Страница 22 из 36
- Ты погоди реветь-то!.. - дрогнувшим голосом сказал отец. - Ежели не виноват, все уладится.
Но Борька ничего не слышал, слезы душили его.
- Экий ты у меня!.. - Федор Трофимович сел к сыну, неловко прижал к себе. - Будет!.. Я ведь, смотри, все понимаю, все!.. Самого зазря били. А чего поделаешь?.. И ты меня... прости за тот раз. Думал, вправду курить начал.
Не сразу дошел до Борьки смысл отцовских слов, а когда он понял, о чем речь, приподнял голову, недоуменно спросил:
- Откуда... узнал?
- С Андрюхой беседовал. Сам пришел. Вот и рассказал.
- И про Валеркину куртку?
- И про куртку. Говорит, все на тебя думают, а точно никто не знает... Ты за его держись, за Андрюху-то! Он надежный. А тот случай, что с табаком вышел... забудь. И вот мое слово: больше пальцем не трону! Только и ты мне по-честному, правду...
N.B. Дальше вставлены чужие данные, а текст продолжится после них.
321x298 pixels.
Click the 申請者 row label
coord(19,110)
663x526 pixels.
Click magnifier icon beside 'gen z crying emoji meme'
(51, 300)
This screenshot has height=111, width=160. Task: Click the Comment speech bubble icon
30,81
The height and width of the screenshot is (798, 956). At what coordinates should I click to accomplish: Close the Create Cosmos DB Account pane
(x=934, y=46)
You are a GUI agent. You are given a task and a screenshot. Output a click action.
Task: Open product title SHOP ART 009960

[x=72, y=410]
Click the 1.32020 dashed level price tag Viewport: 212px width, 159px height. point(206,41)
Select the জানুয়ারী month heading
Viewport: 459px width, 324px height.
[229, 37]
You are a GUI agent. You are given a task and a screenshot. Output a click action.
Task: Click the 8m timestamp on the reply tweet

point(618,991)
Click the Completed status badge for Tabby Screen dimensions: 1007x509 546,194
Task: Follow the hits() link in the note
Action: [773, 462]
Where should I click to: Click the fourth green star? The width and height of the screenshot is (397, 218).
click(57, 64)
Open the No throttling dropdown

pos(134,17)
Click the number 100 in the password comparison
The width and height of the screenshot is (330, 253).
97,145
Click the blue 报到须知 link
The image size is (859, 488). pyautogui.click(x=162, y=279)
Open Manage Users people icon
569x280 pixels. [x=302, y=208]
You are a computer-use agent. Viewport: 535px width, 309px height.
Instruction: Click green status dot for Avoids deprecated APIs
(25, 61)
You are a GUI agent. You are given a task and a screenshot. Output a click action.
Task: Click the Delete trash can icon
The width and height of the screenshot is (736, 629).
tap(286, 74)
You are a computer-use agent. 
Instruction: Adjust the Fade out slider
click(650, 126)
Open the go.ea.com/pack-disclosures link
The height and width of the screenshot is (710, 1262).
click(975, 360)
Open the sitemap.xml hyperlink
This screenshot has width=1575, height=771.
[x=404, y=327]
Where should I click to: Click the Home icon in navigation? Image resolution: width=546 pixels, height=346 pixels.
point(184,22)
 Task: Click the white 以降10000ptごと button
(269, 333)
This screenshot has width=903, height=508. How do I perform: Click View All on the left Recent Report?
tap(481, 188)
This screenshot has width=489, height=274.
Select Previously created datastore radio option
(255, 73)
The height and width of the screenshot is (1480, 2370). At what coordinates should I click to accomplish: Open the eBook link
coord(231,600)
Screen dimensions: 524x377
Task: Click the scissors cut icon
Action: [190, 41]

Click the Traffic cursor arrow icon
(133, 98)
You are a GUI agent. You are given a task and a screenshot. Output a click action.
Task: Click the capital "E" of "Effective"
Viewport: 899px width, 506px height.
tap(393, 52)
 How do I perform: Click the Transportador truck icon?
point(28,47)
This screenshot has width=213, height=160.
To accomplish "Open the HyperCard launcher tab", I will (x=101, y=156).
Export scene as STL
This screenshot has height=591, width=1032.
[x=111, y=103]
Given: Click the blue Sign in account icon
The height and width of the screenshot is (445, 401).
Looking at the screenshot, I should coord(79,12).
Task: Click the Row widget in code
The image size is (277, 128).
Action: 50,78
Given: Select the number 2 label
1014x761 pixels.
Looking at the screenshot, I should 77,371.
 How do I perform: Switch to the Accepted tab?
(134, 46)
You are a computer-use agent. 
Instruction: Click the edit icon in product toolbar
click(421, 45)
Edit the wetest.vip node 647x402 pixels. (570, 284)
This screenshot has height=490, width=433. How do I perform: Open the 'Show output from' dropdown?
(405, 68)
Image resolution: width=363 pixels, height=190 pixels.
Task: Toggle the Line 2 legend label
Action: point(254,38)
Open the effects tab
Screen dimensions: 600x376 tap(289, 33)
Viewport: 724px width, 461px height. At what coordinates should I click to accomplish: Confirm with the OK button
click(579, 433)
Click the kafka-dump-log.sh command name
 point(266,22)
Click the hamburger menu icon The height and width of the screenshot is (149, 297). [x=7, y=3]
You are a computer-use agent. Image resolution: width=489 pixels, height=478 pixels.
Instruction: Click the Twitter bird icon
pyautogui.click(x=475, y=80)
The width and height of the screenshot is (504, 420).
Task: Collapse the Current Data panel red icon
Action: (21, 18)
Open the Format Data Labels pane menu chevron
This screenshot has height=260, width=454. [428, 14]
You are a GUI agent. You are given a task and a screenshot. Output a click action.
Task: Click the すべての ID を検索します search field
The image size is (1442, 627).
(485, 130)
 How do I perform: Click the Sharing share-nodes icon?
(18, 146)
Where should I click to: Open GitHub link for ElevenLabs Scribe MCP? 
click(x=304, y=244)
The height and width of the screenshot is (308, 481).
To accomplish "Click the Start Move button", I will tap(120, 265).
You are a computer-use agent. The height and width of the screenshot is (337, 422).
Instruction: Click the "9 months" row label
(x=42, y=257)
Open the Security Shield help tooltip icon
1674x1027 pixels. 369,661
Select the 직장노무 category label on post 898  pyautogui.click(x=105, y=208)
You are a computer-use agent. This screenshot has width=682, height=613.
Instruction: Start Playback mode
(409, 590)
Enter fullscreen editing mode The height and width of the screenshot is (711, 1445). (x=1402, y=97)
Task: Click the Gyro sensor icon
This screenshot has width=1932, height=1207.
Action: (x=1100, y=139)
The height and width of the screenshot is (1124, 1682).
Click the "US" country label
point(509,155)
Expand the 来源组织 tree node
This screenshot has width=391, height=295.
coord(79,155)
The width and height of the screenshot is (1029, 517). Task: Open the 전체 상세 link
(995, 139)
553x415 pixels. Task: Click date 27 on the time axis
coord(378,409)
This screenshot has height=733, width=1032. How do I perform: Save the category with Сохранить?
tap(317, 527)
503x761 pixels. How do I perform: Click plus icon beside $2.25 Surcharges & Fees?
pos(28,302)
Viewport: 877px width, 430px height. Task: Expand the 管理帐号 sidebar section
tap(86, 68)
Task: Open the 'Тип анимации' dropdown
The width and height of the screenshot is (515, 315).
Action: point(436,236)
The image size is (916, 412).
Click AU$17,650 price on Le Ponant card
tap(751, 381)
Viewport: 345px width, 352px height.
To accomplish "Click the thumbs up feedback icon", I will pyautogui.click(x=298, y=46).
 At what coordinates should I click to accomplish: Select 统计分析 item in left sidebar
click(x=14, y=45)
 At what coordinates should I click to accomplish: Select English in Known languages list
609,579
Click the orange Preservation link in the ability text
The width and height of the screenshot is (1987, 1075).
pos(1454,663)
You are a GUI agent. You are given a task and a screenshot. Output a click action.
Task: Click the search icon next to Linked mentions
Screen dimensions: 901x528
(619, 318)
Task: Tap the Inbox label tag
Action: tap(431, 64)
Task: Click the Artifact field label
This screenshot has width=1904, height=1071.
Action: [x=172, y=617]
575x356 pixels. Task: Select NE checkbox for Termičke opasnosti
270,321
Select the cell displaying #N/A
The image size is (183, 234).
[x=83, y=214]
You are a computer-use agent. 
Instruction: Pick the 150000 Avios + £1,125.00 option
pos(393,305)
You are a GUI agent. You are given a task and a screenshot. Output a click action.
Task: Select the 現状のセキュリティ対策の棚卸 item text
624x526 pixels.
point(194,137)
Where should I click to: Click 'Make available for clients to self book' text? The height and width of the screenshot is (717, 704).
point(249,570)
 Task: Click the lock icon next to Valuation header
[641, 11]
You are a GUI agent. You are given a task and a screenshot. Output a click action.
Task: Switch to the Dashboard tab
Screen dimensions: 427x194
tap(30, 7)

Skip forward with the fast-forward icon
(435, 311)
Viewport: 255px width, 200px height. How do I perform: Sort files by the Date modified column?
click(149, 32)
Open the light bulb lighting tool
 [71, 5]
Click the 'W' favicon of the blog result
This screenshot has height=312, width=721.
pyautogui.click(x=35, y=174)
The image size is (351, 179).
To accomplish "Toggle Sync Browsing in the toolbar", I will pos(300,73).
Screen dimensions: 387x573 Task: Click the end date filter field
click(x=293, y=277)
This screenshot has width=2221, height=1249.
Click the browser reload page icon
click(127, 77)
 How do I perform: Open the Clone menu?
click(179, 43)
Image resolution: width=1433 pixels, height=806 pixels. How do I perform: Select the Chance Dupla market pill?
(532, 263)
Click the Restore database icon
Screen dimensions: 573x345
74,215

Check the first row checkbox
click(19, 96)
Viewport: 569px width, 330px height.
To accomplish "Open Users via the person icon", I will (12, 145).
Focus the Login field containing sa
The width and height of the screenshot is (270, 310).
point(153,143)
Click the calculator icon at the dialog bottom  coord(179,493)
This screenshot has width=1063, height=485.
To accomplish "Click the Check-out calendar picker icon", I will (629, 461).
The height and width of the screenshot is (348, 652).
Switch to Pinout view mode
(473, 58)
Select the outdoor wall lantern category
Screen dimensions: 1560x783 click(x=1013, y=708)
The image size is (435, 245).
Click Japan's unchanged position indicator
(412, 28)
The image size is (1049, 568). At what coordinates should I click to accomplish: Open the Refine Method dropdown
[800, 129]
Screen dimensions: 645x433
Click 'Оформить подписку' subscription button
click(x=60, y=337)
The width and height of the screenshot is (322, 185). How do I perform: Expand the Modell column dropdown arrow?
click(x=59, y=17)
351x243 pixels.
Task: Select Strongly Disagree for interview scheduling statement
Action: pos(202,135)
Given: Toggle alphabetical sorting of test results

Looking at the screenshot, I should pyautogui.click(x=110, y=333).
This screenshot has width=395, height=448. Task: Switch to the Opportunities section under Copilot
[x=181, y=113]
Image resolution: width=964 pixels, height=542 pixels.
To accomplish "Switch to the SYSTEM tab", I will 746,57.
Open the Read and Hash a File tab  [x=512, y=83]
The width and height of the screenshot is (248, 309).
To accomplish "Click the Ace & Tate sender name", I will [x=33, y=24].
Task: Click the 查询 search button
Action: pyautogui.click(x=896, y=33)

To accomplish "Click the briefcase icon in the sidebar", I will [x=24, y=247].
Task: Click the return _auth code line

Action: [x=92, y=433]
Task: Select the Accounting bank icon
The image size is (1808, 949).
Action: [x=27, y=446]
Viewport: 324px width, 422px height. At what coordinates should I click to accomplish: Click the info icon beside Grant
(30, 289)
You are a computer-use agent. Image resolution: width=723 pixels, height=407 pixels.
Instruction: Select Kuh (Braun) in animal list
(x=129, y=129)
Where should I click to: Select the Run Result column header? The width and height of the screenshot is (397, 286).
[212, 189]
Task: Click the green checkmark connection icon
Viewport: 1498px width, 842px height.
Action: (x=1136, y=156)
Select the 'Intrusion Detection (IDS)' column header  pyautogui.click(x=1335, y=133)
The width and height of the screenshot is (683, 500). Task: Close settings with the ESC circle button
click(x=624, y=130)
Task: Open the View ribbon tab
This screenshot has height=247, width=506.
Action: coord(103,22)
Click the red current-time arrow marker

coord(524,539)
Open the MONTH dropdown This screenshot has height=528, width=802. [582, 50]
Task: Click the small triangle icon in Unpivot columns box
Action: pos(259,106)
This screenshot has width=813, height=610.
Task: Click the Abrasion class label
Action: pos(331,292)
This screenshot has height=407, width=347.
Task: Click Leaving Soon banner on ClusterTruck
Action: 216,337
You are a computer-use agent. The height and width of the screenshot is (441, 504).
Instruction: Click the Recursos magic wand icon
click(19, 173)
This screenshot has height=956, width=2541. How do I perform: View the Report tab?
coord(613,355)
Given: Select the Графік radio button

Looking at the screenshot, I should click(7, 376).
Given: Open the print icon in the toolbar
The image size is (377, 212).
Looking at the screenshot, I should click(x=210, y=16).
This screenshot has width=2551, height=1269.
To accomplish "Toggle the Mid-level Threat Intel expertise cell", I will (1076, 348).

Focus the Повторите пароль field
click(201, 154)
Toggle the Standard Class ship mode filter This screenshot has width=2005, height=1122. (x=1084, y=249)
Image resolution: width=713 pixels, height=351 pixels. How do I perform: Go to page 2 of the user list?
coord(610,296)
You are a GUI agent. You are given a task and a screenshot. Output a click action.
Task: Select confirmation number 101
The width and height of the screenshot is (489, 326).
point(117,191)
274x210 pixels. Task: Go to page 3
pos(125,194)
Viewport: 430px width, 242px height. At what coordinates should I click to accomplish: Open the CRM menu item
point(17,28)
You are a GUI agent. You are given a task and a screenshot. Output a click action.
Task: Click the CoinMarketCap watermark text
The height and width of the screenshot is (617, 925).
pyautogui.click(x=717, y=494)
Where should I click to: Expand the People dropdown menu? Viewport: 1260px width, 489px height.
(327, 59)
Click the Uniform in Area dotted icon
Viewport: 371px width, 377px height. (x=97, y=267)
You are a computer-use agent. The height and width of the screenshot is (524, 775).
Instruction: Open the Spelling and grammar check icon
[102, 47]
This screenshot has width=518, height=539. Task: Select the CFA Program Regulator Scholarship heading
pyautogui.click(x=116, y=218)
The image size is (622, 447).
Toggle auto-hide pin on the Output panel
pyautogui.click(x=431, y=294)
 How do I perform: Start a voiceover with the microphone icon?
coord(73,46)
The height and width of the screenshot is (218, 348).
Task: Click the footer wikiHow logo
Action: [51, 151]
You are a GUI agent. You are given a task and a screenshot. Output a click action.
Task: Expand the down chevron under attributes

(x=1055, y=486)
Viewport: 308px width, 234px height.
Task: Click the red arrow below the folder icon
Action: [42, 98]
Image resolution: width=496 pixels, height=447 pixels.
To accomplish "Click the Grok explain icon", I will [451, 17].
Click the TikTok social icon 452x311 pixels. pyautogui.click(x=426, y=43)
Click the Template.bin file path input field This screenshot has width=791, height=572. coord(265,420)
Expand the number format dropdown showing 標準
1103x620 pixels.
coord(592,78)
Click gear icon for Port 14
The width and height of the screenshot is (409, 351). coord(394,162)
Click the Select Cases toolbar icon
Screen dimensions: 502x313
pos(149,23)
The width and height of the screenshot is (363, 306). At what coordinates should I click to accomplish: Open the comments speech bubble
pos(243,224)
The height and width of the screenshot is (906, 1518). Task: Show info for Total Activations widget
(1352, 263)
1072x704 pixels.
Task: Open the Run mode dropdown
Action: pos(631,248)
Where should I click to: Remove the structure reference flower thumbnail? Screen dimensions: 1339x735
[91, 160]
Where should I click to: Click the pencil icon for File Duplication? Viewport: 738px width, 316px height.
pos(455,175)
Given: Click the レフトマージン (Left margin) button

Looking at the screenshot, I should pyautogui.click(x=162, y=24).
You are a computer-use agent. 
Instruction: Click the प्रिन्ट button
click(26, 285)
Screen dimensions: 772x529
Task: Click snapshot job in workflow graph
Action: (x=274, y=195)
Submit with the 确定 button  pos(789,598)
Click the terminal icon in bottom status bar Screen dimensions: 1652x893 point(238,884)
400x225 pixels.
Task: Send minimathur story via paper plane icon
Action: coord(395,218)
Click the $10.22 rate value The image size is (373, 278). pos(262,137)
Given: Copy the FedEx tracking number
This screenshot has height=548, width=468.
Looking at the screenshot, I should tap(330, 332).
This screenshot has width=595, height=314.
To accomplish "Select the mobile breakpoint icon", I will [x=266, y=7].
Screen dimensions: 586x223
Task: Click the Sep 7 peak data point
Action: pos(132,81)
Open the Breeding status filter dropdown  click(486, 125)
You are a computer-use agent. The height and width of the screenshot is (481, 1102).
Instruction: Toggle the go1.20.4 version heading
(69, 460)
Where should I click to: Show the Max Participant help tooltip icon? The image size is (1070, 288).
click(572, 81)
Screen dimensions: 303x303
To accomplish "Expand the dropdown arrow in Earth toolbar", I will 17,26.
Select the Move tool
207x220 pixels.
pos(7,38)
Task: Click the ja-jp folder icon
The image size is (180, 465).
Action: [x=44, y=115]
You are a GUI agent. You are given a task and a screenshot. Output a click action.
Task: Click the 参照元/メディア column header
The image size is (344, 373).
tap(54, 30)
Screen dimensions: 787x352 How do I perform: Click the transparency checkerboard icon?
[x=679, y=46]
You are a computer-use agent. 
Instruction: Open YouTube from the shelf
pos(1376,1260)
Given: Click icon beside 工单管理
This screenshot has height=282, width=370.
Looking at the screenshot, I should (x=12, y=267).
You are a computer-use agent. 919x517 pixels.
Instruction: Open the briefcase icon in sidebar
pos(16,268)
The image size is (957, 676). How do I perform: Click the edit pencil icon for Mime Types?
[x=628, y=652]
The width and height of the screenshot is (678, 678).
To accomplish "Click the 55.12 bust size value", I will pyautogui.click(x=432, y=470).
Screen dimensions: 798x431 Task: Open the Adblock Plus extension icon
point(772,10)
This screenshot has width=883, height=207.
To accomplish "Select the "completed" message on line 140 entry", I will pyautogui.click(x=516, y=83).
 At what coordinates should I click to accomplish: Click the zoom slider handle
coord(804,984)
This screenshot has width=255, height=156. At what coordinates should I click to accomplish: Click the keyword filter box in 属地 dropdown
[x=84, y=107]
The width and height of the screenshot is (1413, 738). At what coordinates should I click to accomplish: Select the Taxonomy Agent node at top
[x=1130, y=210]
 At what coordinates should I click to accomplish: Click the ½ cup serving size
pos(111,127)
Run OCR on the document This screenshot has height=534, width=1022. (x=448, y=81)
Борька сидел, прижавшись к отцу, слушал его неуклюжую, совсем необычную речь и чувствовал, как тает, как уходит из сердца обида.
- А я ведь тебе никогда и не врал, - тихо сказал Борька. - Только ты не всегда... верил.
- А теперь буду. Ей-богу, буду верить!.. - Он помолчал. - Трудно ты жить начинаешь. Трудно... И я так же начинал... - Он умолк, засмущавшись своей минутной слабости, порывисто поднялся и сказал: - Давай-ка ужинать!..
...Утром Андрюшка видел в окно, как Борька сыпал корм птицам в кормушки, развешанные на облетевших кустах калины, и понял, что у Сизовых пока все спокойно.
24
Начался пятый урок, когда Федор Трофимович и Анастасия Прокопьевна Сизовы пришли в школу. Невысокие и чем-то удивительно похожие друг на друга - то ли широкими лицами, то ли одинаково настороженными светло-серыми глазами, - они остановились у двери в директорскую.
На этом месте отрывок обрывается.